Try it:
Reproduce exactly, with no other output, every line of the data below from the line containing "Viewport: 1389px width, 868px height." to the end, inclusive.

++++ Task data

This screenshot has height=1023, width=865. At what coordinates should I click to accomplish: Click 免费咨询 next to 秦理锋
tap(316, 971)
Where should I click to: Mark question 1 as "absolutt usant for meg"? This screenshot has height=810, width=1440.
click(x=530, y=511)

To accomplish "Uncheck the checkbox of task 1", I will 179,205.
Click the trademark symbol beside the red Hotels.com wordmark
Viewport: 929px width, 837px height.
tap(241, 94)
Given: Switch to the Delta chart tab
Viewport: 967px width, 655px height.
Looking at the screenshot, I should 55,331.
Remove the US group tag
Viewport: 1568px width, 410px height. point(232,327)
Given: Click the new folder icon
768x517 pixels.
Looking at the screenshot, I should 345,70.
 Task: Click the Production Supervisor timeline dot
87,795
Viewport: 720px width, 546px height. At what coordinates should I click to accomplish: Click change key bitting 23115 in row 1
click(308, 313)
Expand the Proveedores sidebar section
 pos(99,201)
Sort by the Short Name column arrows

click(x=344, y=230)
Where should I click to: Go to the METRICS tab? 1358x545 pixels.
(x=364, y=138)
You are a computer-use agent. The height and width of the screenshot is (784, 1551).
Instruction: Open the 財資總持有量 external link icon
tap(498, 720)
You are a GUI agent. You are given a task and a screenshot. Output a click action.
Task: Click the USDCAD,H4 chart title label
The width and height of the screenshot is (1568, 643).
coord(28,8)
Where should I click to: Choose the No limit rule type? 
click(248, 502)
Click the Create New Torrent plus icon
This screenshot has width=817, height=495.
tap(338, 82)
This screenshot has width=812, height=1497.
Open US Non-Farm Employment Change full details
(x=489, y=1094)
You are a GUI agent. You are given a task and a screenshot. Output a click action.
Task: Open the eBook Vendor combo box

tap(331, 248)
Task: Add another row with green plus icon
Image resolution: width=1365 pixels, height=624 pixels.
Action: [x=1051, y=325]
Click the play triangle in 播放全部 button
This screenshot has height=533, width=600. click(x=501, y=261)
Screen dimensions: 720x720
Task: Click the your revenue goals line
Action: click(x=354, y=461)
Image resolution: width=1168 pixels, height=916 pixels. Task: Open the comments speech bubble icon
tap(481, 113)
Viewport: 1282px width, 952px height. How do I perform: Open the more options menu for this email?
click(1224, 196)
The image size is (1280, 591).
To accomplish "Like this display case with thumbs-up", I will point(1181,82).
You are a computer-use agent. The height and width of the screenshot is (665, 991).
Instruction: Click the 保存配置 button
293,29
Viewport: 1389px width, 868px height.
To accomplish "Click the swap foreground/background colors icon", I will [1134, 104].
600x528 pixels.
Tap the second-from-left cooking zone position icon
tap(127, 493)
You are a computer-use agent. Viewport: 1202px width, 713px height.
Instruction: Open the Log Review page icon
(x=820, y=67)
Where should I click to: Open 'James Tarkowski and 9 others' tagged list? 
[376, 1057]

++++++++

Solved problem:
Viewport: 1389px width, 868px height.
To accomplish "Click the swap foreground/background colors icon", I will [1134, 104].
600x528 pixels.
Tap the second-from-left cooking zone position icon
tap(127, 493)
You are a computer-use agent. Viewport: 1202px width, 713px height.
Instruction: Open the Log Review page icon
(x=820, y=67)
Where should I click to: Open 'James Tarkowski and 9 others' tagged list? 
[376, 1057]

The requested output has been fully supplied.